The interpretation of \(R^2\), and take this with a grain of salt, is that it gives the percentage of variance of the data explained by the model. A score of \(R^2=1\), is a perfect fit. In our data, we get:

R2 = 1.0 - torch.sum((Y_v - m_v) ** 2) / torch.sum((Y_v - torch.mean(Y_v)) ** 2)
print(f'R2 = {R2:1.2f}')
R2 = 0.49

Finally, on point-predictions, we can simply plot the predictions vs the observations:

fig, ax = plt.subplots()
y_range = np.linspace(Y_v.min(), Y_v.max(), 50)
ax.plot(y_range, y_range, 'r', lw=2)
ax.plot(Y_v.detach(), m_v.detach(), 'bo')
ax.set_xlabel('Prediction')
ax.set_ylabel('Observation');
../_images/9caca7434d0f02f74b469ab23149a93427e0df1e05425f81ed942735f697f469.svg

Statistical diagnostics#

Statistical diagnostics compare the predictive distribution to the distribution of the validation dataset. The way to start are the standardized errors defined by:

\[ e_i = \frac{y_i^v - m_n\left(\mathbf{x}^v_i\right)}{\sigma_n\left(\mathbf{x}^v_i\right)}. \]

If our model is correct, the standardized errors must be distributed as a standard normal \(N(0,1)\) (why?). There are various plots that you can do to test that. First, the histogram of the standardized errors:

import scipy.stats as st

s_v = torch.sqrt(v_v)
e = (Y_v - m_v) / s_v
fig, ax = plt.subplots()
zs = np.linspace(-3.0, 3.0, 100)
ax.plot(zs, st.norm.pdf(zs))
ax.hist(e.detach(), density=True, alpha=0.25)
ax.set_xlabel('Std. error')
sns.despine(trim=True);
../_images/3ff5d063298b1233544e5bdb0df1e676f915778b96ed5563890c8fd5b2a788bc.svg

Close, but not perfect. Another common plot is this:

fig, ax = plt.subplots()
ax.plot(e.detach(), 'o')
ax.plot(np.arange(e.shape[0]), 2.0 * np.ones(e.shape[0]), 'r--')
ax.plot(np.arange(e.shape[0]), -2.0 * np.ones(e.shape[0]), 'r--')
ax.set_xlabel('$i$')
ax.set_ylabel('$e_i$')
sns.despine(trim=True);
../_images/95fd018970446facb08107072339db9cc9442ca6a9b7e328ec412f51c0283b26.svg

Where the red lines indicate the 95% quantiles of the standard normal. This means that if 5% % of the errors are inside, we are good to go.
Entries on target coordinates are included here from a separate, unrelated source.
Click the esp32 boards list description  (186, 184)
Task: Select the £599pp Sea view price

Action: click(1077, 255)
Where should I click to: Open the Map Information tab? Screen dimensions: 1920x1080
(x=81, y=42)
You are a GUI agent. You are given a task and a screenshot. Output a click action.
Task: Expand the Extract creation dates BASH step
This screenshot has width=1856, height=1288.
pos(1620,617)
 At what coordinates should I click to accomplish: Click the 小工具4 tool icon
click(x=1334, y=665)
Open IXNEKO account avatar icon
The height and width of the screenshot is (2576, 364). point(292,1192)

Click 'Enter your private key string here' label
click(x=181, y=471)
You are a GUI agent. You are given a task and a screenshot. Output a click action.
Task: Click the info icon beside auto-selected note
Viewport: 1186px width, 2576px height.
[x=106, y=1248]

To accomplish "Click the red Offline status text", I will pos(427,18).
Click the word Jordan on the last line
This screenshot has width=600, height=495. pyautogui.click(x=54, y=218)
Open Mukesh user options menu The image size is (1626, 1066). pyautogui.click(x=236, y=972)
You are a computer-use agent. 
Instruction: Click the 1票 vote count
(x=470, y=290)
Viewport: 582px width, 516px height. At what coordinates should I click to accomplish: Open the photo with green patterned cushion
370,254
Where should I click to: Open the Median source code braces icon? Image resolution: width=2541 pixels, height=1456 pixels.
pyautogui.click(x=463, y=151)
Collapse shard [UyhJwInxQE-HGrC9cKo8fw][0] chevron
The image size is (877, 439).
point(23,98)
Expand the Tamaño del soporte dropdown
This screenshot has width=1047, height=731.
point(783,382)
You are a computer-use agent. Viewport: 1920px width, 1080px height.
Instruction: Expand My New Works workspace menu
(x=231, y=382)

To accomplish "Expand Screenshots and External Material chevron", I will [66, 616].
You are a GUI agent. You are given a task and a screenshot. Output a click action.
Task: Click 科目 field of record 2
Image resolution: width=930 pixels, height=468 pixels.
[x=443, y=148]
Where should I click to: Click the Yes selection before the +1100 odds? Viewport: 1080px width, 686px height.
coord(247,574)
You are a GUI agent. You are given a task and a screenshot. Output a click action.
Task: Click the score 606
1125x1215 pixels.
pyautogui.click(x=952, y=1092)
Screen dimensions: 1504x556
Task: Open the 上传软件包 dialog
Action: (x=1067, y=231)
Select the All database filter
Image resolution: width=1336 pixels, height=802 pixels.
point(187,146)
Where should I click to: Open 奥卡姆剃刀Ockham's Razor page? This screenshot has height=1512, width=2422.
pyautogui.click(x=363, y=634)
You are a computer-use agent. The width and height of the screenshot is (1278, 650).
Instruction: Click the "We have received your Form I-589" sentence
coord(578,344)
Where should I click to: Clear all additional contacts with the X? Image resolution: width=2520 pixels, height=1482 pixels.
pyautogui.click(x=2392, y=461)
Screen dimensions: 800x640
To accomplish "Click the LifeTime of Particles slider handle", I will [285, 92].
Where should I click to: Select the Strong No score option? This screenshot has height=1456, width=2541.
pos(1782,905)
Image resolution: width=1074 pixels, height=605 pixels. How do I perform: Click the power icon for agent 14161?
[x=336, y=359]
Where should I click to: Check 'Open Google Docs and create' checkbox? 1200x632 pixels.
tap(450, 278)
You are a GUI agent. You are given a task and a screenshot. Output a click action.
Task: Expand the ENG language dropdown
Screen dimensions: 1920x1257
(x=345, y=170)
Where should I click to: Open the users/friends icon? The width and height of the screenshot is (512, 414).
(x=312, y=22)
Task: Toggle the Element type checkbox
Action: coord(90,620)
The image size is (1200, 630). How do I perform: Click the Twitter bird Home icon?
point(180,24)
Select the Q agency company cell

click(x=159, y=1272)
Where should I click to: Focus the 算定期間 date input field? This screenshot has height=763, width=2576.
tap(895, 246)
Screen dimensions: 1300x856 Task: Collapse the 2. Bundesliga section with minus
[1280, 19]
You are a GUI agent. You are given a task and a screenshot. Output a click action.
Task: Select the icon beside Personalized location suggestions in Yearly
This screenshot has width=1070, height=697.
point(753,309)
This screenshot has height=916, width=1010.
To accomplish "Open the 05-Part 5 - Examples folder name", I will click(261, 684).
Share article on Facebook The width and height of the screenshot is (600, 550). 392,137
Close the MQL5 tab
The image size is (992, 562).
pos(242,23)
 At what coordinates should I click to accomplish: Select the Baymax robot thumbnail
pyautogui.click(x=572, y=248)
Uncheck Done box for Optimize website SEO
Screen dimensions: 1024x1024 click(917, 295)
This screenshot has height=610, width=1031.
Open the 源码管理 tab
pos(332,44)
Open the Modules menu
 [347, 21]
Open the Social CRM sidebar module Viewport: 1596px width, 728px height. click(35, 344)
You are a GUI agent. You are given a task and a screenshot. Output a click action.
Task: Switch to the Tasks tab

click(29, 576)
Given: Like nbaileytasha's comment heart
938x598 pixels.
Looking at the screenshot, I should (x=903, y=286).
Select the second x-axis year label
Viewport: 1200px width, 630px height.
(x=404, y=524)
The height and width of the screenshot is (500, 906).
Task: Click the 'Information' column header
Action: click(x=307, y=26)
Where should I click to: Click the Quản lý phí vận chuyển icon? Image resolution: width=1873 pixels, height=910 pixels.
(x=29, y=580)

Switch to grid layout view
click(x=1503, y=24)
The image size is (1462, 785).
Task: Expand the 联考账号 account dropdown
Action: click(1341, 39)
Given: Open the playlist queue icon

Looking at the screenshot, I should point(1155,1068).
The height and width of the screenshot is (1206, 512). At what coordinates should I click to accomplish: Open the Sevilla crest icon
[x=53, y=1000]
Yet another plot yielding the same information is the q-q plot comparing the empirical quantiles of the standardized errors to what they are supposed to be, i.e., to the quantiles of \(N(0,1)\):

fig, ax = plt.subplots(dpi=100)
st.probplot(e.detach().flatten(), dist=st.norm, plot=ax);
../_images/7c3db183db0001b90c1a0a890c7cf8abd7e6cdda192fd5822345fe1ef62ce7fd.svg

Note on Gaussian process diagnostics#

For a more detailed description of GP regression diagnostics, please see [Bastos and O'Hagan, 2009].

Questions#

  • Experiment with different lengthscales for the kernel. What happens to the posterior mean and the 95% predictive error bar as the length scale increases (decreases)?

  • Experiment with difference likelihood variances. What happens for huge variances? What happens for tiny variances?

  • Experiment with different kernel variances.

  • Try some other kernels.

  • Experiment with large numbers of training points \(n\). Are the models becoming better according to the metrics we defined above?